===== INFORMATION SUPPLIED

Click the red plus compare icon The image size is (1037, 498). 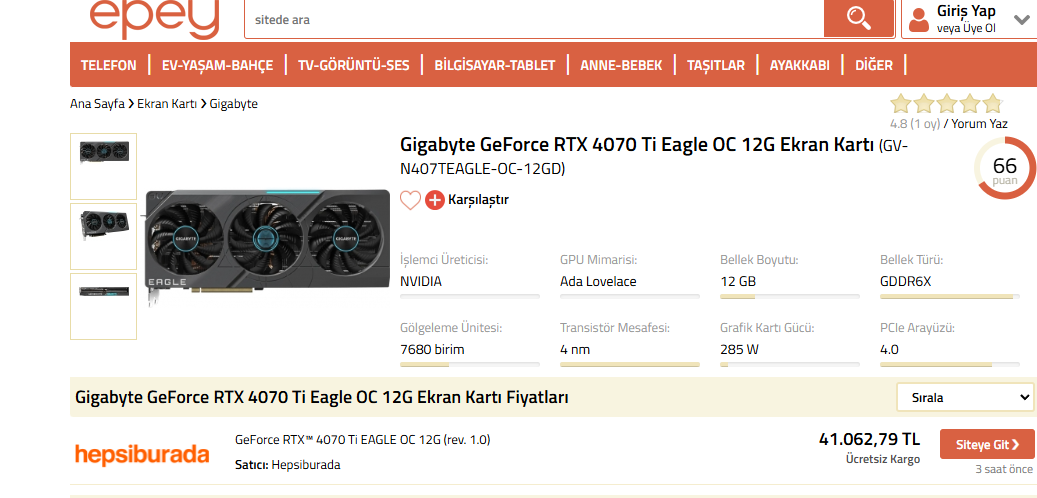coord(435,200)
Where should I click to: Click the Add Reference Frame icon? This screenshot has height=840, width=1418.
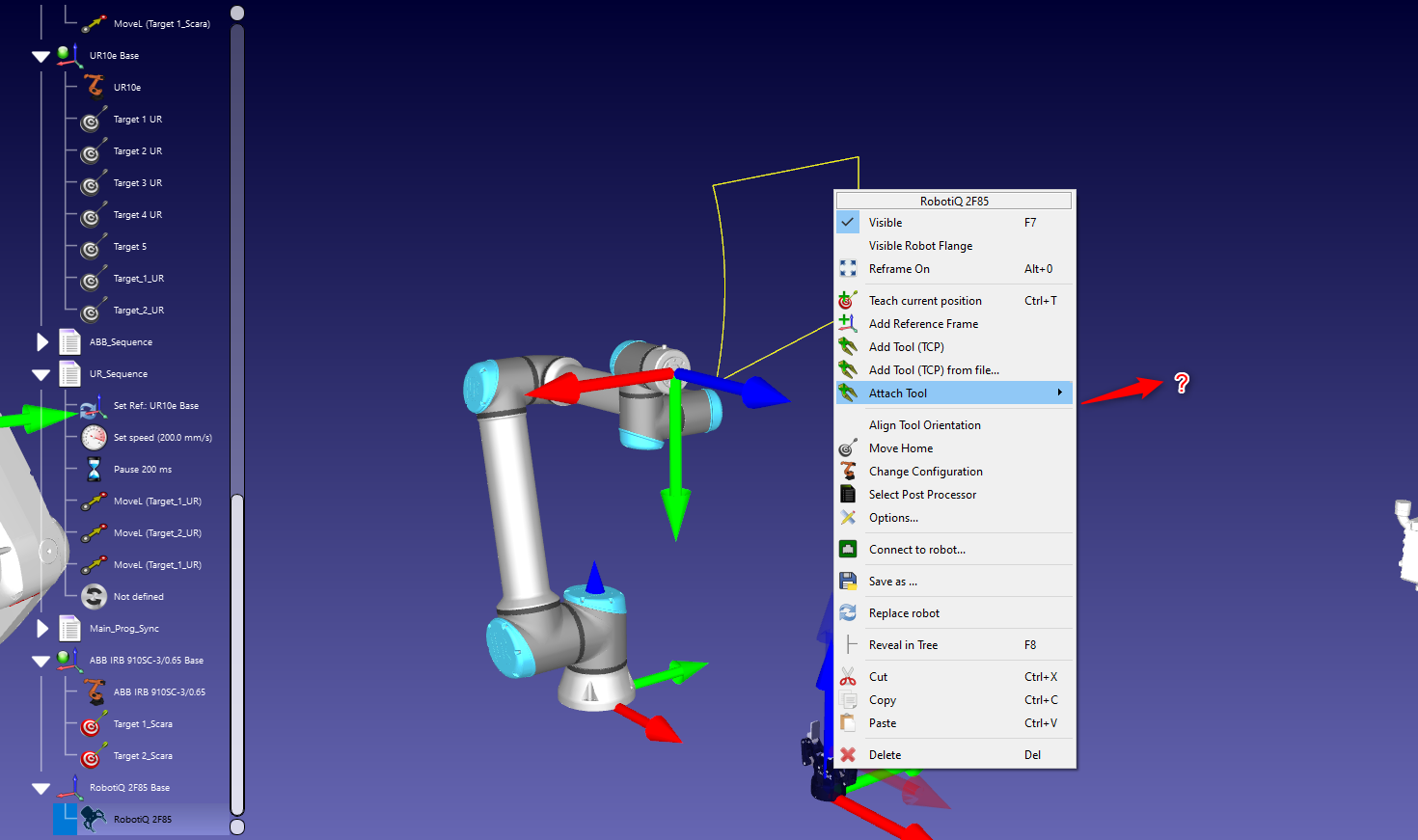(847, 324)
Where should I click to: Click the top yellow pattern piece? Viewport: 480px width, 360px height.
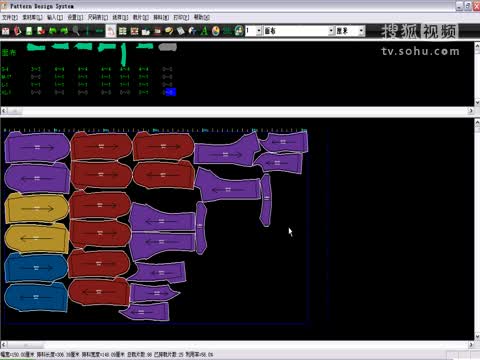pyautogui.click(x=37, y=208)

==========

> [WHAT YOU HAVE TO DO]:
Each line from the one containing "Where should I click to: Click the Add" through the last line of the entries above should be duplicated exactly, both included; leave out pictures and add nothing.

> [ANSWER AREA]:
Where should I click to: Click the Add Reference Frame icon? This screenshot has height=840, width=1418.
(847, 324)
Where should I click to: Click the top yellow pattern piece? Viewport: 480px width, 360px height.
pyautogui.click(x=37, y=208)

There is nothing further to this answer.